Boris Kachka‘s New York piece about our Oscar blogging demimonde, “For Their Consideration”, will be online Tuesday morning around 8 am Eastern. It’s now available via New York‘s iPad app and also at L.A. newsstands. I bought a copy this morning around 7 am. I have my arguments with this and that portion but it’s a relatively fair-minded, well-honed, smoothly written piece. Kachka is a very good writer. He quoted me honestly. It says that a lot of people on my side of the fence have put me down, but in my mind these people are odious, tip-toeing one-eyed jacks. I basically come off as a sober but eccentric sui generis transparent sort with some minor but tolerable flaws. Boris didn’t give me credit for being a relentless workhorse but I guess that speaks for itself. Kachka says that in early 2013 I “predicted glory for Saving Mr. Banks on the basis of a leaked script alone”; in fact the title of that piece was “If Saving Mr. Banks Is As Good As The Script” — the operative term was “if.” The New York proofreader failed to correct the spelling of Hennessy cognac — the print edition of the article spells it “Hennessey” but that’ll be fixed online and on the iPad version soon. David Poland, Steve Pond and Kris Tapley are mentioned once and that’s all; I’m not recalling that Indiewire‘s Anne Thompson is mentioned at all. It’s basically about Sasha Stone, Tom O’Neil, Scott Feinberg, Pete Hammond and myself. Nikki Finke is quoted and she sounds like a snitty, sour-attitude type. I’ll post a more thorough response tomorrow morning or very late tonight.

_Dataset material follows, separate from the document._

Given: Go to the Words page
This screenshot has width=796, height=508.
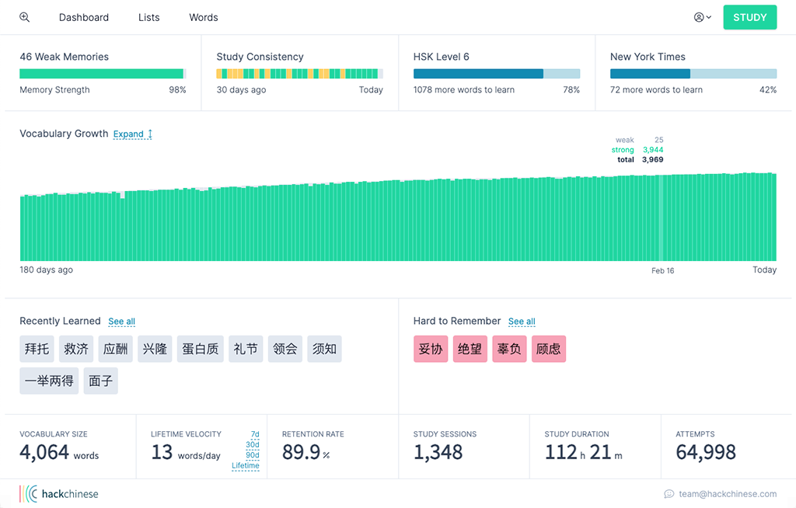Looking at the screenshot, I should click(x=204, y=17).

Harold Ramis, the director and co-writer of Groundhog Day, one of the greatest, funniest and most profoundly spiritual, philosophically robust comedies ever made, has left the earth at age 69. Everything that Ramis did from his birth on 11.21.44 until be began to develop and prepare for Groundhog Day was Phase One, and everything that came after Groundhog Day was Phase Two. Ramis never did anything better than make Groundhog Day, and he didn’t need to. His life was fulfilled by this 1993 film. Really. And not everyone realized this right away. I did but a lot of people didn’t.
The basic assumption is that the odds of Jennifer Lawrence‘s taking the Best Supporting Actress Oscar have dropped and that Lupita Nyongo‘s odds have been rising. Is this incorrect? Another view, shared earlier today, is that Lawrence shouldn’t get a second Oscar in a row and that the obliquely racist irritated-by-12 Years A Slave crowd feels a corresponding distance about Lupita Nyong’o and that Nebraska‘s June Squibb is something of a comer as a result. It’s just an observation, but this, at least, would be a huge defiance of conventional wisdom. I think Nyong’o is the most likely winner but I just want a surprise…any surprise.